Affordable housing developers and other community-based organizations understand that their new roles in disaster response include mitigation, preparation, response, and recovery. These organizations are developing core competencies in these areas, which range from helping residents to escape from disaster to building affordable housing in safer areas away from vegetation and accessing financing for the rebuilding process. CCRH has come up with four major types of building efficiencies to minimize damage from natural disasters. They include:
- Location efficiencies: Important considerations are to make sure to have brownfield mitigation strategies in place; design evacuation routes and access to emergency services; stay away from flood plains and areas of rising water; remove fire-prone vegetation like Eucalyptus trees; and avoid building on soils that are especially vulnerable to earthquakes.
- Design efficiencies: key design efficiencies are open-pattern pedestrian and vehicular circulation rather than cul-de-sacs; raising buildings that are in flood areas to reduce likelihood of mold and moisture leading to asthma; and ensuring elevators and floor plans that facilitate escape during a disaster are in place in large multi-unit apartment buildings.
- Construction efficiencies: One effective construction practice involves seismic fortification. California is not the only state with multiple fault lines. Other construction strategies include solid footing and foundations; fire-resistant noncombustible materials; onsite drainage away from the building; and drought resistant landscaping and water storage.
- Operational efficiencies: Major operational efficiencies include contingency planning; alternative shelter for evacuees, ideally within 25 miles; transportation options; special planning for older adults and people with disabilities; disaster response training; technology and communications in more than one language if there is a non-English speaking population; and insurance claim assistance.
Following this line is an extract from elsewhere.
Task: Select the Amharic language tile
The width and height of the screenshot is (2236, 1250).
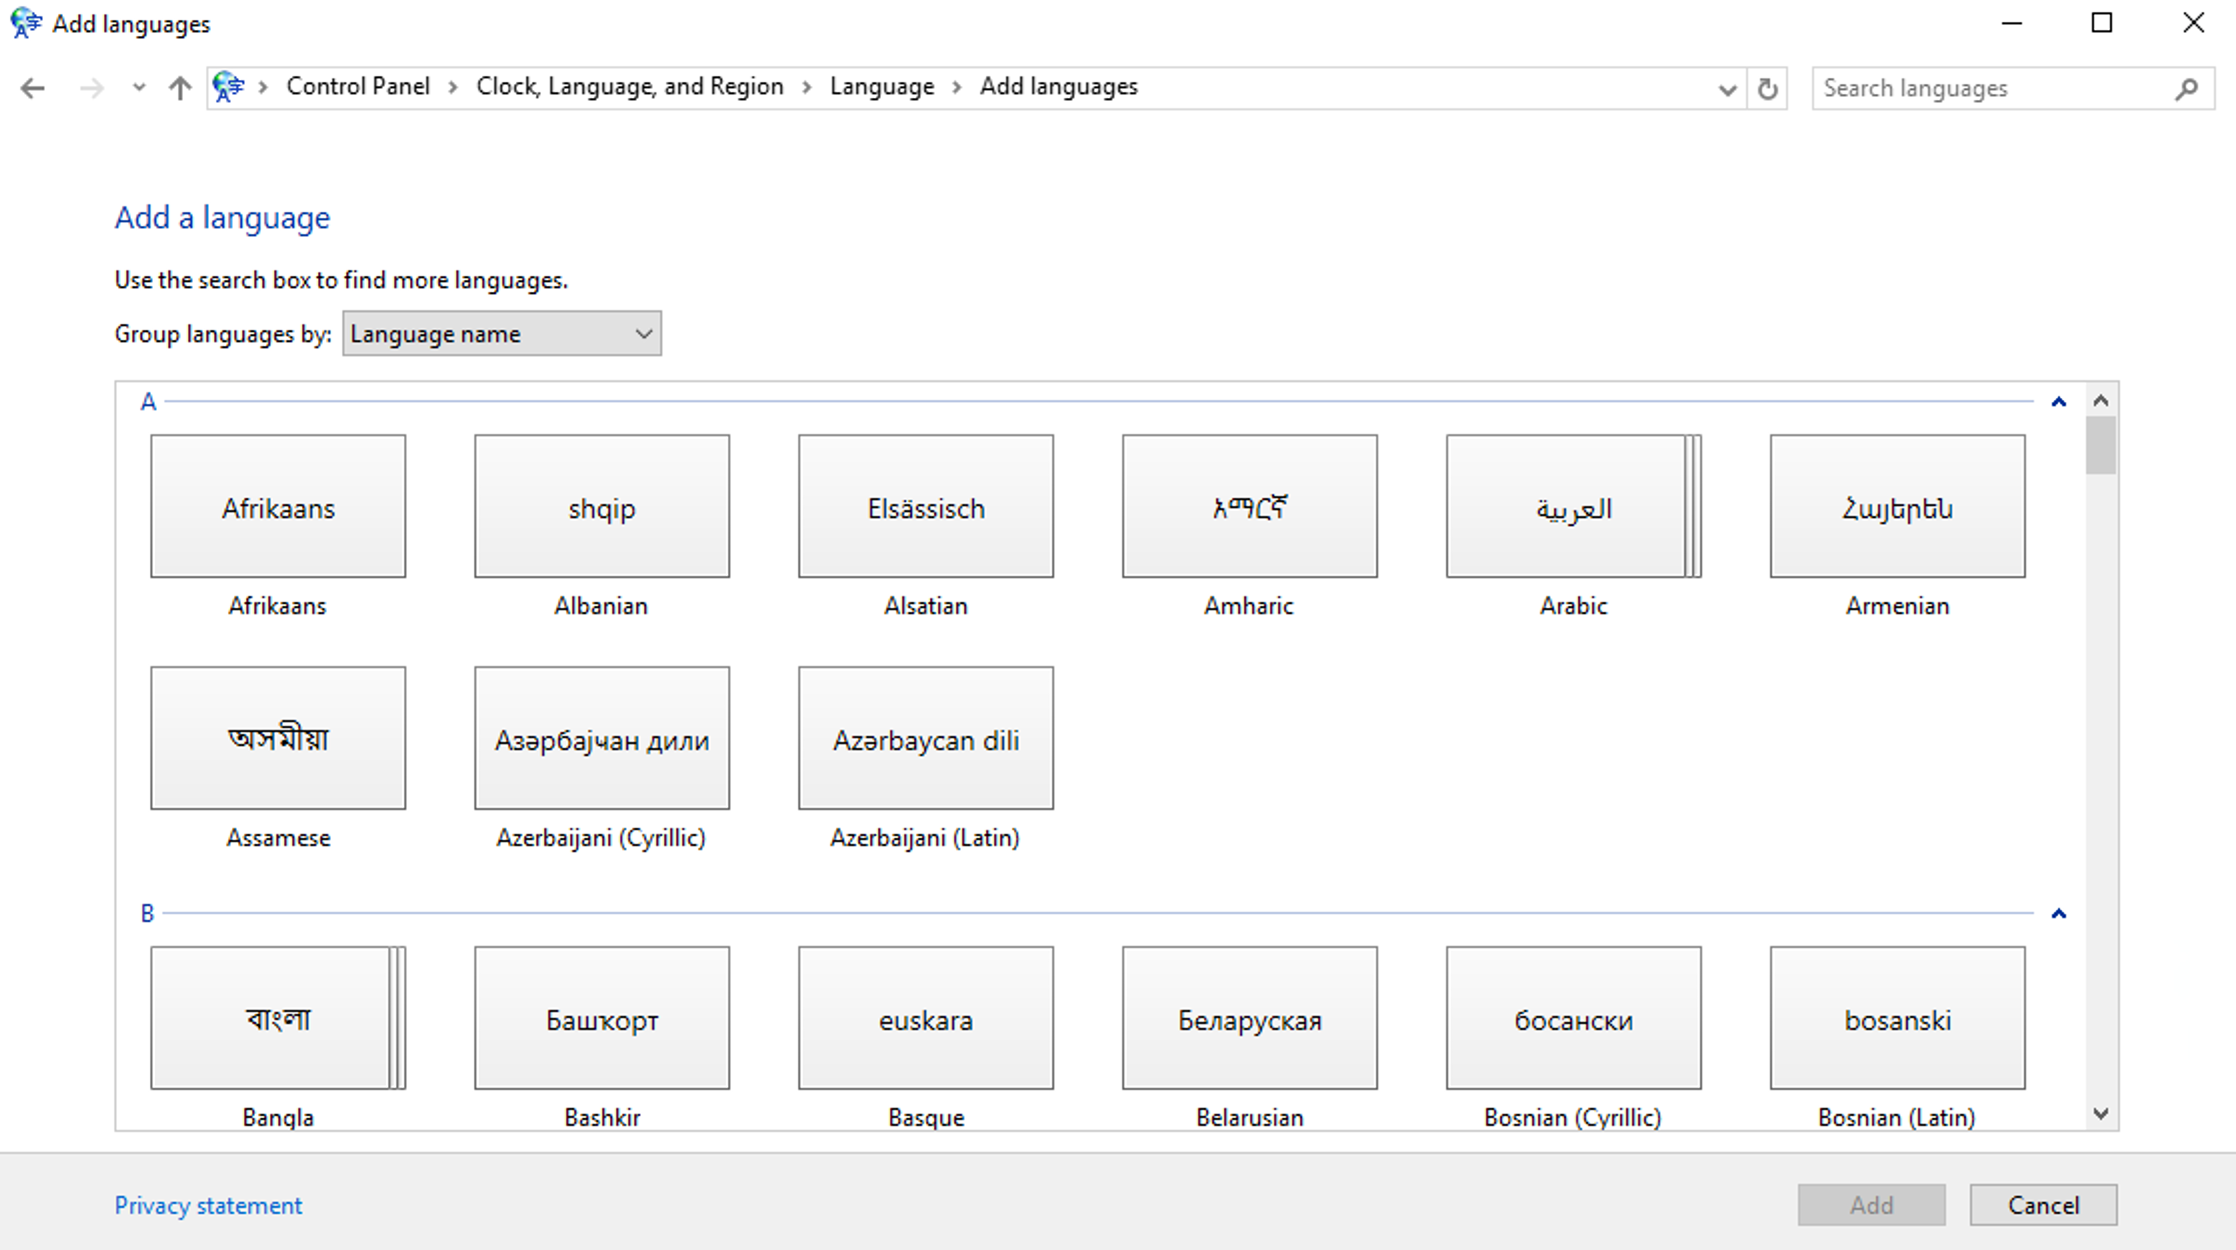Action: click(x=1247, y=505)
Clearly, these skills are beyond the ability of any one individual and need to be integrated throughout an organization. While some efficiencies may only need to be considered during the construction of a new building, others are necessary components of any nonprofit’s disaster preparedness planning. When disasters happen, employees of an organization are also impacted, and it becomes more challenging to provide services when you are in the middle of your own crisis. The same is true for protecting the equipment, records, furniture, and other valuables of an organization, which is why your organization needs to have its valuables at least on the second floor in a flood-prone area. Designing and implementing these strategies require an array of core competencies that organizations should develop over time to protect their staff, clients, and communities.
Adapting to these climate changes is critical for any affordable housing and community development organization. This requires an ability to align strategies and resources through careful planning.
Policy also must change. As Marion McFadden—who is now at Enterprise Community Partners and formerly oversaw disaster relief at the US Department of Housing and Urban Development—noted a couple of years ago: “Every single disaster is a “one-off.” She added that, “Disaster recovery is never fast enough on the ground. I’ve rarely heard someone say: ‘The government met my expectations.’ It just doesn’t happen that way.” The result of not having federal model programs and structures in place is a needless “year-long planning process.”
It is, in fact, utterly unacceptable that it takes years for CDBG Disaster Recovery (DR) funds to reach community development organizations involved in the rebuilding of their community. At the state level in California, CCRH is advocating for AB 880, which will provide bridge financing to accelerate the rebuilding of affordable housing that was lost in disasters.
Flexible and timely resources are critical to the long-term recovery of low-income neighborhoods that have been negatively impacted by natural disasters. Embedding disaster recovery response into the construction and planning phase is rapidly becoming the new normal for affordable housing in rural communities.